• **Problem requirements**: Could you copy exactly the lines below, beginning at the line with "This screenshot has width=502, height=767." and stopping after the line with "Select the Υπόλοιπο Αττικής link", with no pictures?

Extracted data entries
* * *
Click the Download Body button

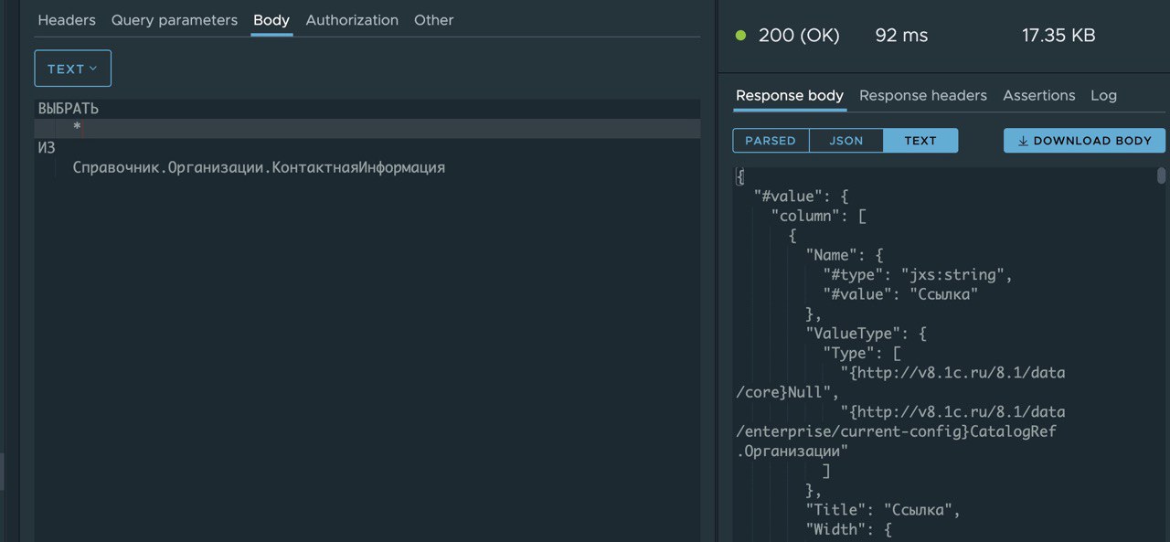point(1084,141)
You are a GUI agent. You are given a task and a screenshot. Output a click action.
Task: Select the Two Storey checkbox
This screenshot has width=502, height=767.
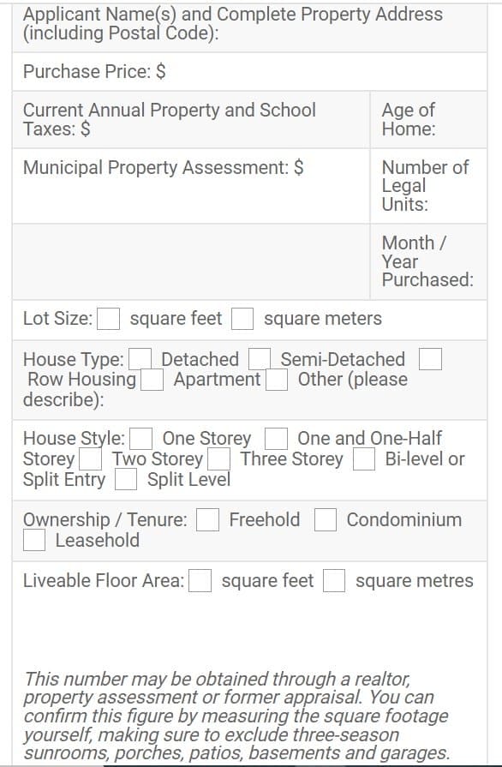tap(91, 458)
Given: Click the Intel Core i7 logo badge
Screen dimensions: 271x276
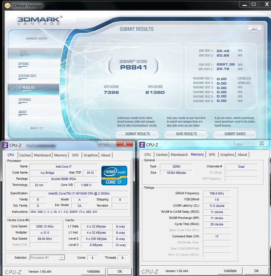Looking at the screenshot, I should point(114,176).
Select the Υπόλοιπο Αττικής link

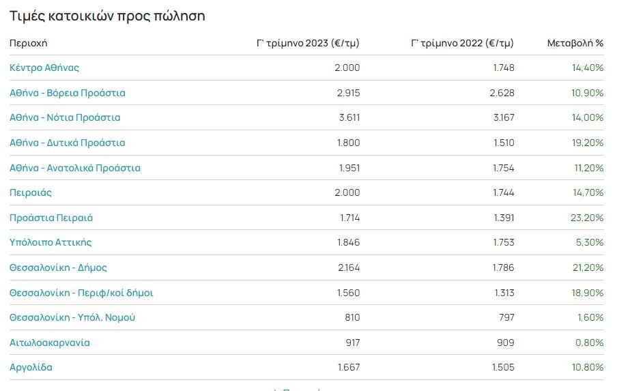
* * *
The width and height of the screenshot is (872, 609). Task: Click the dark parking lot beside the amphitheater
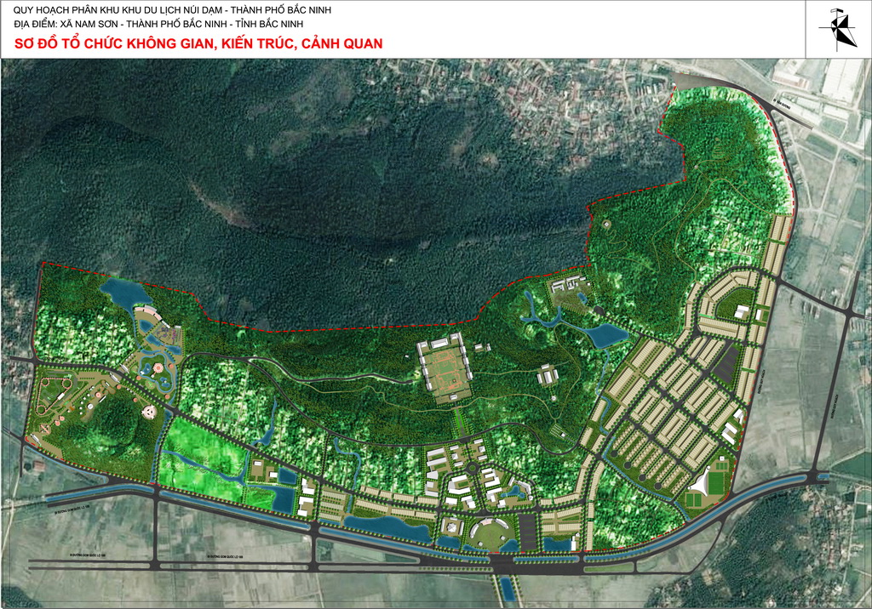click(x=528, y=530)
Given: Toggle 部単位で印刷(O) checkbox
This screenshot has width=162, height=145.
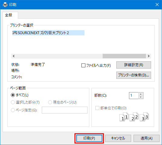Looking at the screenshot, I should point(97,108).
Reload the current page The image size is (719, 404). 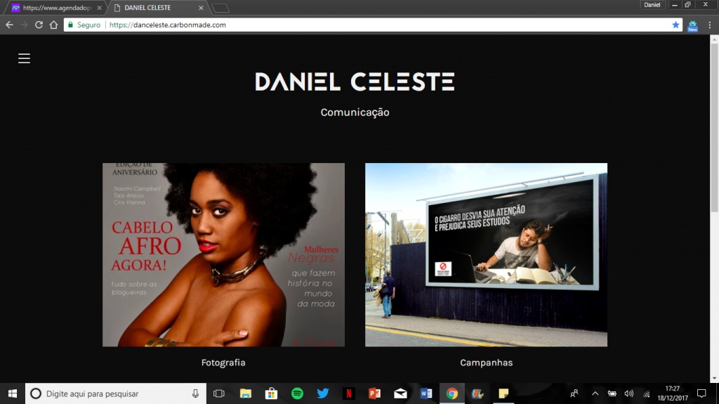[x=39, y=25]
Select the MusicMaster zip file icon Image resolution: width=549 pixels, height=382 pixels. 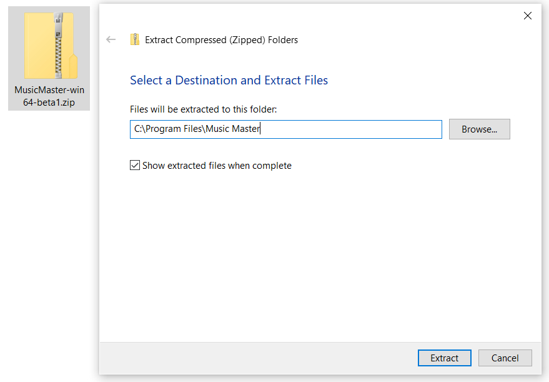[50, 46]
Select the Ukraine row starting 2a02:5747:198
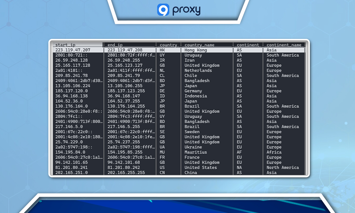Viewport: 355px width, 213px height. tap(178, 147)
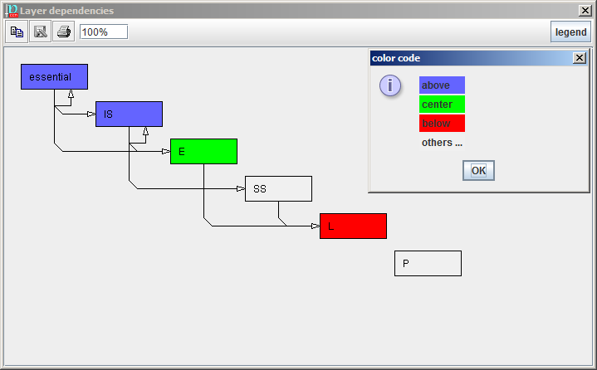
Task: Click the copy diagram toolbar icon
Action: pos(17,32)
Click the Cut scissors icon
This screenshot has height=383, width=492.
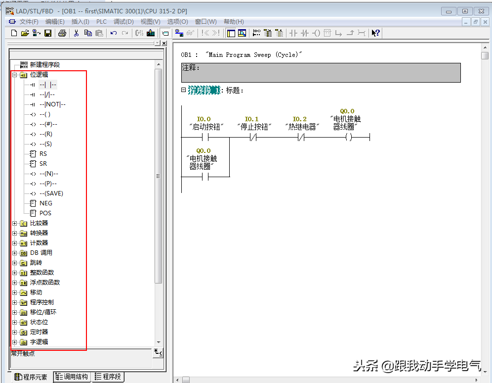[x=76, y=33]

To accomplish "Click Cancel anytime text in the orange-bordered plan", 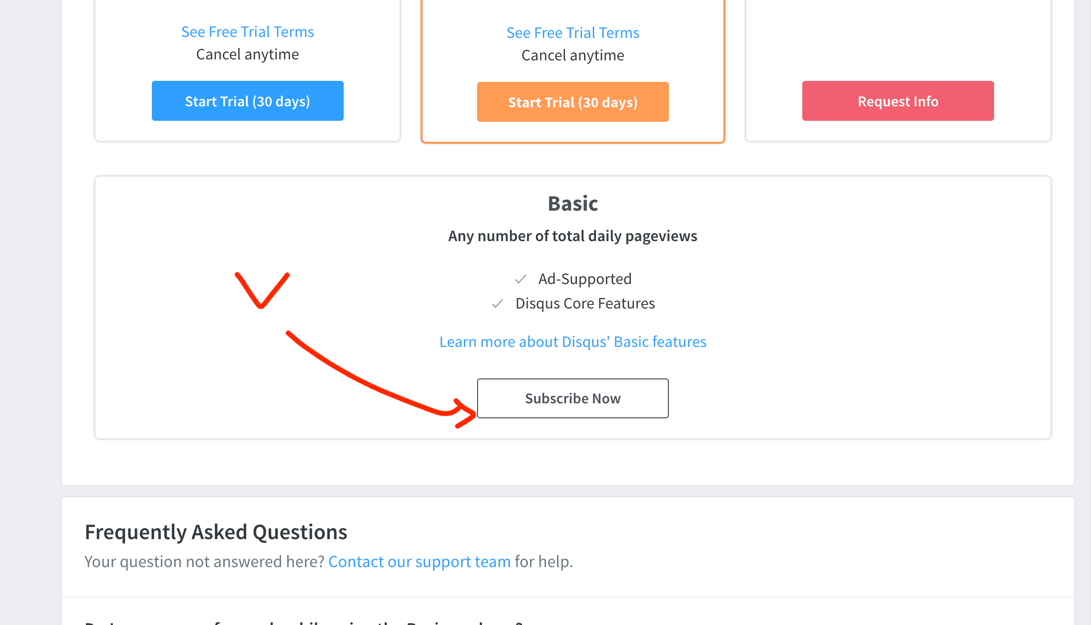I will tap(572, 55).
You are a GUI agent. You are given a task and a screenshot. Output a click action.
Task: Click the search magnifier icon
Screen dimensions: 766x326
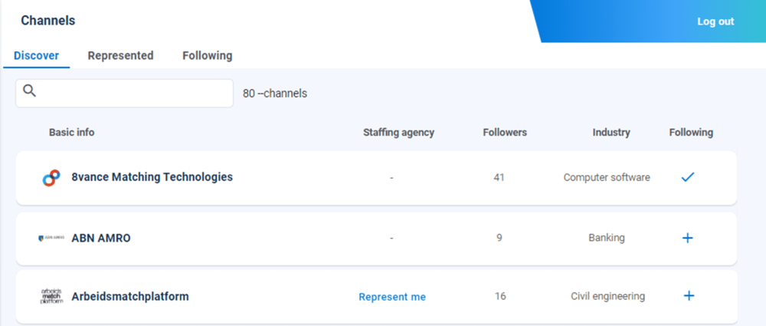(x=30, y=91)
* * *
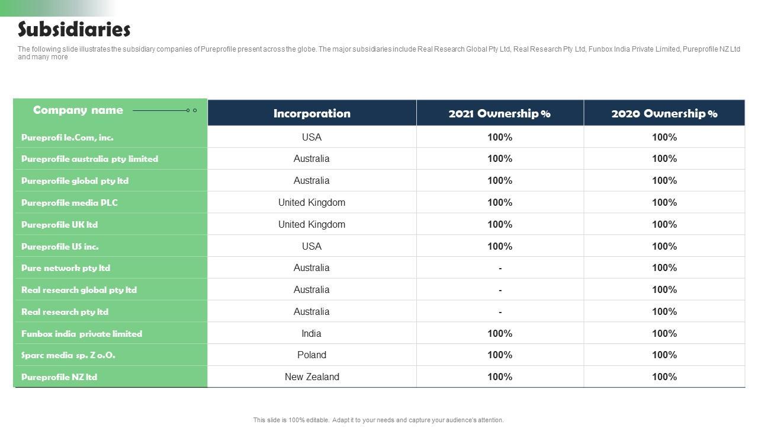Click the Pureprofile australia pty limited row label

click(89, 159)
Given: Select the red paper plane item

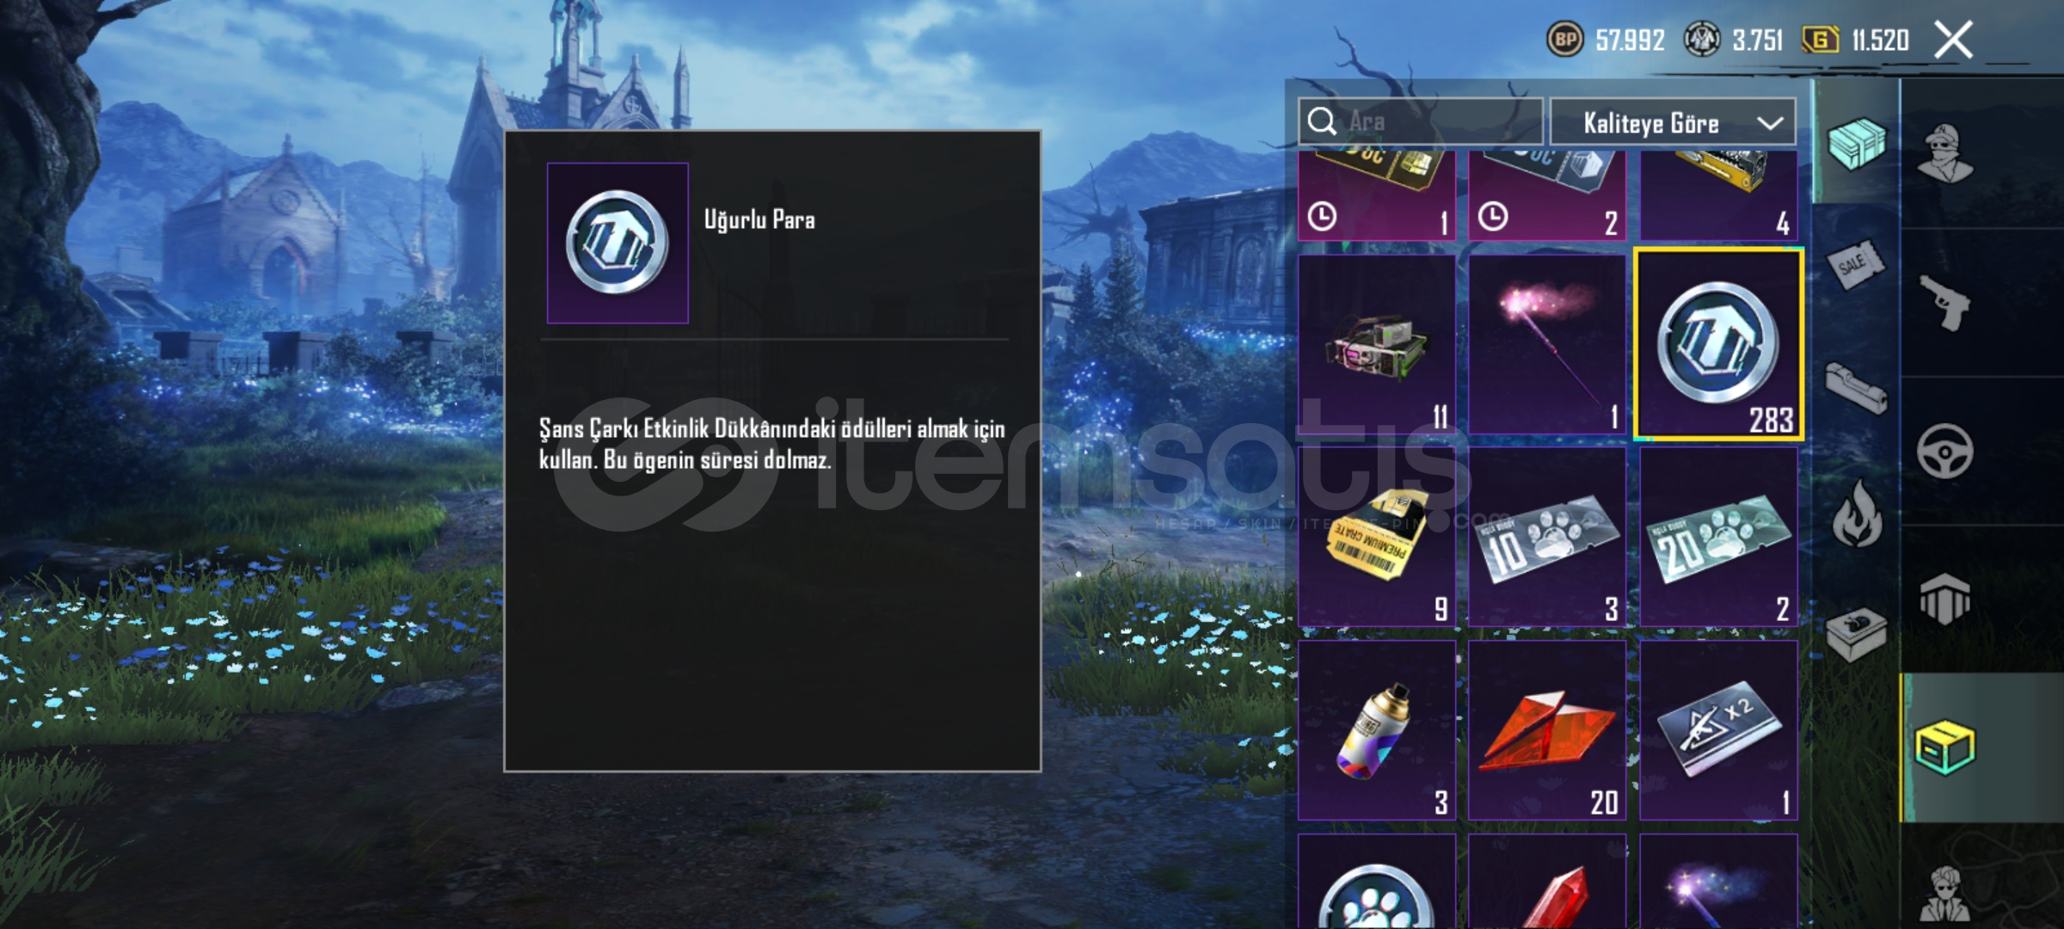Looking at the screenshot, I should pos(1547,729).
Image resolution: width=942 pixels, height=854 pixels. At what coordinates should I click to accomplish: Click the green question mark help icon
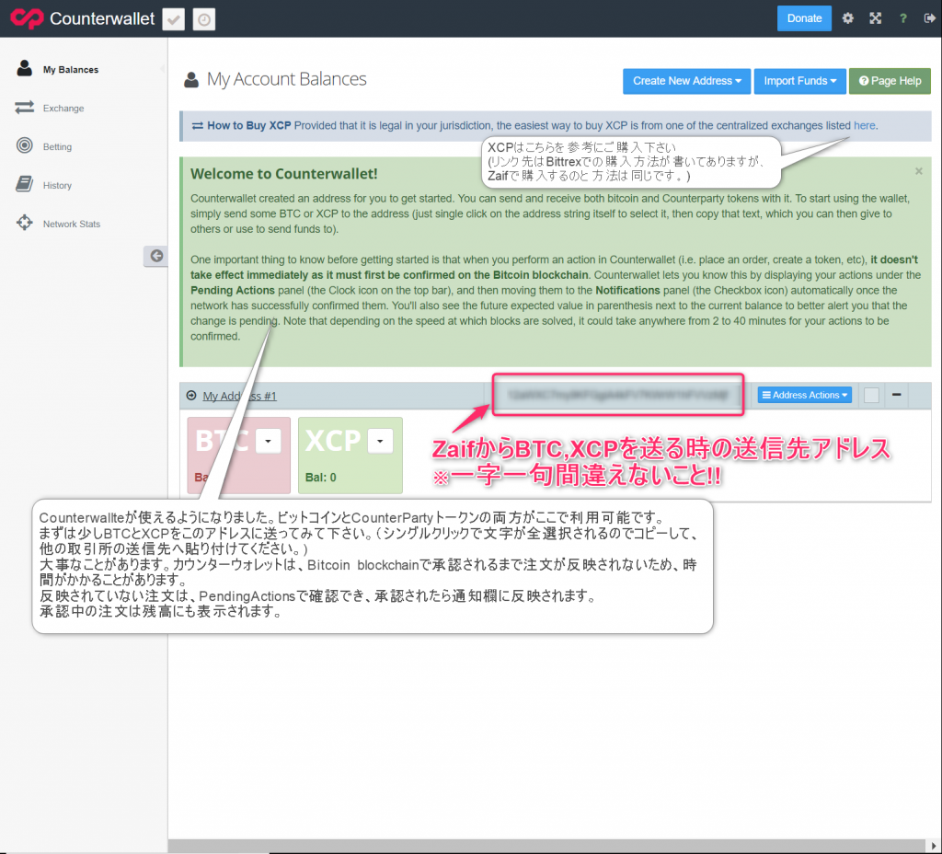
* * *
• **Solution for this exercise**:
This screenshot has width=502, height=767.
tap(91, 458)
Given: Click the Intel Core i7 logo badge
Screen dimensions: 271x276
Looking at the screenshot, I should point(114,176).
Select the Υπόλοιπο Αττικής link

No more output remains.